FRAGMENT TEKSTU:
Fatalny Arsenal przegrywa na Goodison Park 1-2

Fatalny Arsenal przegrywa na Goodison Park 1-2 13.12.2016, 21:51, Sebastian Czarnecki 1310 komentarzy

W ostatnich latach Everton był bardzo wygodnym przeciwnikiem dla Arsenalu. Kanonierzy przegrali tylko jedno z ostatnich osiemnastu spotkań z The Toffees i wszystko wskazywało na to, że dzisiejszego wieczora na Goodison Park londyńczycy również odniosą zwycięstwo.

Wszystko przecież się zgadzało - Arsenal odzyskał pewność siebie i ponownie zaczął zdobywać dużo bramek, podczas gdy Everton walczył z własnymi słabościami i nie potrafił ustabilizować bardzo nierównej formy. Ronald Koeman jednak ponownie znalazł sposób na Arsene'a Wengera i stał się dla Francuza jednym z najbardziej niewygodnych przeciwników. Holenderski menedżer nie przegrał żadnego z sześciu spotkań, które prowadził na własnym stadionie z Arsenalem, wygrywając aż cztery z nich.

POLECENIE: Proszę podać na podstawie relacji z meczu na Goodison Park, ile z sześciu spotkań z Arsenalem na własnym stadionie wygrał Ronald Koeman.

PREZENTOWANE DANE:
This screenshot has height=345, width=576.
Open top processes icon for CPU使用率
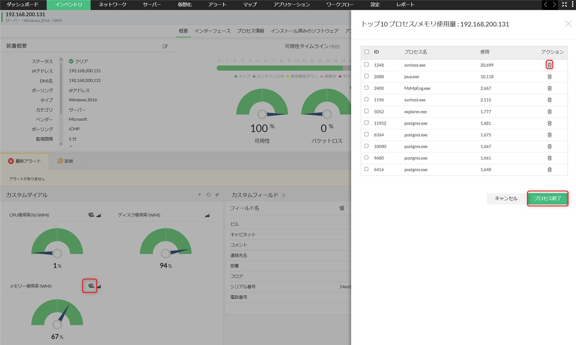[x=91, y=215]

ODPOWIEDŹ: Cztery z sześciu.